▶ [TASK INSTRUCTIONS]
Scan the entries that follow and copy out every line containing "checkbox".
--------
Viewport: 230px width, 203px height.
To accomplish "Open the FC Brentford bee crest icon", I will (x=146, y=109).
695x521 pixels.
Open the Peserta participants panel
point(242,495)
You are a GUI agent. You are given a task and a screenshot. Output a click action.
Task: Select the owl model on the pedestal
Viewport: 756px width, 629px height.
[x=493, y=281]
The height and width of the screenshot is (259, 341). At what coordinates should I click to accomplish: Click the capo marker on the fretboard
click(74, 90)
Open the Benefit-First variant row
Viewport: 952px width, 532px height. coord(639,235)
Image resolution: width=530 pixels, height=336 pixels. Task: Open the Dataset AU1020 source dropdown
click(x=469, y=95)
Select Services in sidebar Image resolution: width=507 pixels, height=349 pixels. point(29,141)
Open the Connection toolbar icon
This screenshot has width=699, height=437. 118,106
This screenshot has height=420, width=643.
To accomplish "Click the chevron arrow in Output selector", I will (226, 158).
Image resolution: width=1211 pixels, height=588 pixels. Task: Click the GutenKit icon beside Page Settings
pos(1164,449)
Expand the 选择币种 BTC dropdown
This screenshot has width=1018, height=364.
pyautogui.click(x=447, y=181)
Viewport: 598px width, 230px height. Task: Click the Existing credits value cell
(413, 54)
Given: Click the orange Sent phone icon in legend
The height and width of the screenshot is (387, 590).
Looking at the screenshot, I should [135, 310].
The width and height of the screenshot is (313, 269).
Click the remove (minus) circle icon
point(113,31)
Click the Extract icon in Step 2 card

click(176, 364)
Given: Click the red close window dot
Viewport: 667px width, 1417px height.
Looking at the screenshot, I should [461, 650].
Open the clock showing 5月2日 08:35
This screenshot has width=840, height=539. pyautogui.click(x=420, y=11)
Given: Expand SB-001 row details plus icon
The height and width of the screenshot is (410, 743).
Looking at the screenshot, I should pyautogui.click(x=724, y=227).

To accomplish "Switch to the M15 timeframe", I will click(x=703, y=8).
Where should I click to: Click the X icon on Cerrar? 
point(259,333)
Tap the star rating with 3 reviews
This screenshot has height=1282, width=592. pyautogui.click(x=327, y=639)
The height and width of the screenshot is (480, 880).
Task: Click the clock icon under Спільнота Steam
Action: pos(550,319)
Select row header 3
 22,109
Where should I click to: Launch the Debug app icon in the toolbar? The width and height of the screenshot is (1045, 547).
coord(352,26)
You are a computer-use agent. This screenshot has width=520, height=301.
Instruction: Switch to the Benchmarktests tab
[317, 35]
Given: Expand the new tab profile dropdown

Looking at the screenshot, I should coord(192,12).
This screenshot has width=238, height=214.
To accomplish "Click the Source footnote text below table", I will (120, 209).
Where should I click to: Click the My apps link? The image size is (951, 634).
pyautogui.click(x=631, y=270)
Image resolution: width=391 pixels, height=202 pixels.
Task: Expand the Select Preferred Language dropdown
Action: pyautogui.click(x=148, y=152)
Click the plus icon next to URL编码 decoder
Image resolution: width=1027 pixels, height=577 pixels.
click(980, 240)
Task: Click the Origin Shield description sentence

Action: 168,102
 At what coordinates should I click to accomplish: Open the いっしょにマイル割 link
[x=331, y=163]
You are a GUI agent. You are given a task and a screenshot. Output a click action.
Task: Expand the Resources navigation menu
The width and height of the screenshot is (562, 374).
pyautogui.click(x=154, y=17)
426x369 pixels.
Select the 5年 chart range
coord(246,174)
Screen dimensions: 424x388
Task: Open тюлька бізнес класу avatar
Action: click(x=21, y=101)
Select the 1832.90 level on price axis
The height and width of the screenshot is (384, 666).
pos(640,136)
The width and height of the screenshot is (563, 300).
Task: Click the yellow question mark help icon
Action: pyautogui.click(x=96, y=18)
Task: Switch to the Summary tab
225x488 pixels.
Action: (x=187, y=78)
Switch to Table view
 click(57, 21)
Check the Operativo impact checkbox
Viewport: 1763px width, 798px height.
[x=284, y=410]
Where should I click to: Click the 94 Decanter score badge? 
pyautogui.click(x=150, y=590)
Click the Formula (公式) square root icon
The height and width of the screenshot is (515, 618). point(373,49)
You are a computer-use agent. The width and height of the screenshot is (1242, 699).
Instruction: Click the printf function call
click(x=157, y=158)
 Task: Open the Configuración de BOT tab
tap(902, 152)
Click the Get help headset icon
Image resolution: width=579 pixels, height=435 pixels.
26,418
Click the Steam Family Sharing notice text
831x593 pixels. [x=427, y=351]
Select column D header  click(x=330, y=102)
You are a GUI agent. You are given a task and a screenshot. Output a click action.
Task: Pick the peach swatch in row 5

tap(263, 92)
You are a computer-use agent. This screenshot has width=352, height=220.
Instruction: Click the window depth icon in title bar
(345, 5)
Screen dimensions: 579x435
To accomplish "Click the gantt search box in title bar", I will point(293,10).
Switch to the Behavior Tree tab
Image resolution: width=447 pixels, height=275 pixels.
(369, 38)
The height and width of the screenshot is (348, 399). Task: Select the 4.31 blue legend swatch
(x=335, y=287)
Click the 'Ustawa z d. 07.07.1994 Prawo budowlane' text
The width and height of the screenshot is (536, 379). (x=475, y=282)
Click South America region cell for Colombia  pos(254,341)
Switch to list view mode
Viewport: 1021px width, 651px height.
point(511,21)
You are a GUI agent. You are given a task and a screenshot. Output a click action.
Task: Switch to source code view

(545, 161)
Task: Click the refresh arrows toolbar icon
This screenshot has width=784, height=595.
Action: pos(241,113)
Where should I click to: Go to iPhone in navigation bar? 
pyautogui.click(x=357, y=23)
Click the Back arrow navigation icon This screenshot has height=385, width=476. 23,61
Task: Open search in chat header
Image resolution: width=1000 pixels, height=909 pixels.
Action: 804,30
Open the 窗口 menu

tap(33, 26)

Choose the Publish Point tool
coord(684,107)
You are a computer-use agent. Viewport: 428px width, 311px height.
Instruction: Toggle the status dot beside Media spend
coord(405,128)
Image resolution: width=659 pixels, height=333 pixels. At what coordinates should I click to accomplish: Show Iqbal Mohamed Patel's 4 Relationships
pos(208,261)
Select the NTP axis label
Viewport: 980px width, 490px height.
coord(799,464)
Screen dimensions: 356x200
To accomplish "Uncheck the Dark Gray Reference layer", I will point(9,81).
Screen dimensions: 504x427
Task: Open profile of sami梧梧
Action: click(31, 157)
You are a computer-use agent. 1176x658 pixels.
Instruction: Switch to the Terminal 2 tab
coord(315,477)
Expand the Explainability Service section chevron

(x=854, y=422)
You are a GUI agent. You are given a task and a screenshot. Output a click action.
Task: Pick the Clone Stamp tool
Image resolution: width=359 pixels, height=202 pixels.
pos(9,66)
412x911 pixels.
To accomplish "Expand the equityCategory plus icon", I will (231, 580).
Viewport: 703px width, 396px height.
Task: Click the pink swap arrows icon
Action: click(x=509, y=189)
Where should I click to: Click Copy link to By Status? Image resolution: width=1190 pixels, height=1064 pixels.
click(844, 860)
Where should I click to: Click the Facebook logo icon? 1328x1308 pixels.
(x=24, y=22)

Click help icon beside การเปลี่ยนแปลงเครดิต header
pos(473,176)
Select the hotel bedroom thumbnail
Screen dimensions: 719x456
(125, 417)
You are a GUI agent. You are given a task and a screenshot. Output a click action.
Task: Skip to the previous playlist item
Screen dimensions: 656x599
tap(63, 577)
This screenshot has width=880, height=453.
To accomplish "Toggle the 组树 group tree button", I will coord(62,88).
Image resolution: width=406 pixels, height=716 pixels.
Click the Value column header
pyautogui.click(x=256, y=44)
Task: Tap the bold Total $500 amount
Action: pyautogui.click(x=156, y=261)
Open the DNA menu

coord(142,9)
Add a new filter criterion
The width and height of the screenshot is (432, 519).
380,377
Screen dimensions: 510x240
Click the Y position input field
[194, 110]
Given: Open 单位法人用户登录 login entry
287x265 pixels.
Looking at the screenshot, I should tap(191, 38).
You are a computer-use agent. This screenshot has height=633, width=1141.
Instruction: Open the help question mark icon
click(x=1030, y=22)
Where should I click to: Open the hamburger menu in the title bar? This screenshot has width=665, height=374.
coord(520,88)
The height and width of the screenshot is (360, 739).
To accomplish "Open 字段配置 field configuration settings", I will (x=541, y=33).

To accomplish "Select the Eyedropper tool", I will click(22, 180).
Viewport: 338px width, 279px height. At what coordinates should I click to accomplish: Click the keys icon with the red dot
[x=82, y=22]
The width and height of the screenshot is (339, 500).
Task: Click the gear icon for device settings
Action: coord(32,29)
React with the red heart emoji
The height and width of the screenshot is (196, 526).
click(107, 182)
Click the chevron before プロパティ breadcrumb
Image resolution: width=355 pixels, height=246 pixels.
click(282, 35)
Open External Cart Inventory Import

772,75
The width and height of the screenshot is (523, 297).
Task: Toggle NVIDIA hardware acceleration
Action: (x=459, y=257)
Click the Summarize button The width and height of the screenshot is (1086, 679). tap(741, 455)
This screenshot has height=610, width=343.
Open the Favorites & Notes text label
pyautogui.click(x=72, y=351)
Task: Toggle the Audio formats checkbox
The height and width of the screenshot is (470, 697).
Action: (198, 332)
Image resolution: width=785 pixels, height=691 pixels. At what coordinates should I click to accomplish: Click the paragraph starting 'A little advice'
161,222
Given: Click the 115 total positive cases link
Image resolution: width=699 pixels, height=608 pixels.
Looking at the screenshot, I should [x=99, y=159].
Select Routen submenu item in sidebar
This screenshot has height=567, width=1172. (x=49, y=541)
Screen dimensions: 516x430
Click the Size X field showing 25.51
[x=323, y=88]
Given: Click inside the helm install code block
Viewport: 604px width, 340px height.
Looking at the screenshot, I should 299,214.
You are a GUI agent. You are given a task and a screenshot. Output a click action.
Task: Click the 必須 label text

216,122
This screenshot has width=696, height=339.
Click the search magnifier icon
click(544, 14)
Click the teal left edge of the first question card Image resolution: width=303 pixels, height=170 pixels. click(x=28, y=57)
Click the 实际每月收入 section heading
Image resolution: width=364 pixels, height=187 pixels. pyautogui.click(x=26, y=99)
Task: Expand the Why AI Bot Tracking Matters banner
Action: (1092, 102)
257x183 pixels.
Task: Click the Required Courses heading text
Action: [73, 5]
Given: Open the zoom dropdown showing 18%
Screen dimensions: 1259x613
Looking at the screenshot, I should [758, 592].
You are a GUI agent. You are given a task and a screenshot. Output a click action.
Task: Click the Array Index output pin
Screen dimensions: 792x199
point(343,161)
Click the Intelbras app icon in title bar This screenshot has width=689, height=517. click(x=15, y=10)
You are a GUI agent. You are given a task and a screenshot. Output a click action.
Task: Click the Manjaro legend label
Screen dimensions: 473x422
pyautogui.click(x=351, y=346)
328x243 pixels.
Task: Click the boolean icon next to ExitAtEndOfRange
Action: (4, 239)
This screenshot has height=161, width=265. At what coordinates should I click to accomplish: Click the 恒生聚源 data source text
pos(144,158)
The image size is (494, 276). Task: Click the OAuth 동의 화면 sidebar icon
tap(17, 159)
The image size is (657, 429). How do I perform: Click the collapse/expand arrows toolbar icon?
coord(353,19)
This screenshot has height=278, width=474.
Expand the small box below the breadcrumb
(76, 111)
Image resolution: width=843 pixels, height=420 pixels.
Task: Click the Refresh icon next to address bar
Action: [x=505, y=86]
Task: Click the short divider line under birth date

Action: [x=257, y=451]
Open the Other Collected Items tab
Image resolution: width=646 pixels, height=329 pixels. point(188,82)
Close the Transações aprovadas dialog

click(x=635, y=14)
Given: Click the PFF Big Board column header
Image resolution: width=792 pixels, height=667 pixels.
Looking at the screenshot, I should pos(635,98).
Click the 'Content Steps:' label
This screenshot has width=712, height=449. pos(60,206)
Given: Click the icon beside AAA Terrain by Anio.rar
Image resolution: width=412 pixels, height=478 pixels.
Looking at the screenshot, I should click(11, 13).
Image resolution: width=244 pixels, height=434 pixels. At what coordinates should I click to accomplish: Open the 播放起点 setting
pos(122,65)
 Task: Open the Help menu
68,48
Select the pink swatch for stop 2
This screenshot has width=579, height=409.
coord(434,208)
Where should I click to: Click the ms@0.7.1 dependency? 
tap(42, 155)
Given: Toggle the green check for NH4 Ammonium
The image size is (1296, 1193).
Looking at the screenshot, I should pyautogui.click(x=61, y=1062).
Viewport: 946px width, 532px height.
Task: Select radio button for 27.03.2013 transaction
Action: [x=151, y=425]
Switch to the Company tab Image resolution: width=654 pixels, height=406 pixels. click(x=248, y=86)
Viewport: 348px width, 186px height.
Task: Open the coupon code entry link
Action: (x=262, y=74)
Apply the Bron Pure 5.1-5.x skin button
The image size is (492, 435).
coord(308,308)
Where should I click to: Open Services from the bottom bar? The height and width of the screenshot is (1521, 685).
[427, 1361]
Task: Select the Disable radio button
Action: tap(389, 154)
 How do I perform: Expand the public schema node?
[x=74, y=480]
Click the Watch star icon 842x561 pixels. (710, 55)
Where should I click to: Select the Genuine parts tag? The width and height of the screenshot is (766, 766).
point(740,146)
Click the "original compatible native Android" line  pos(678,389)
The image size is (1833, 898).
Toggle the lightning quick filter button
--------
▶ [WRITTEN SOLUTION]
Check the Operativo impact checkbox
Task: Toggle the Audio formats checkbox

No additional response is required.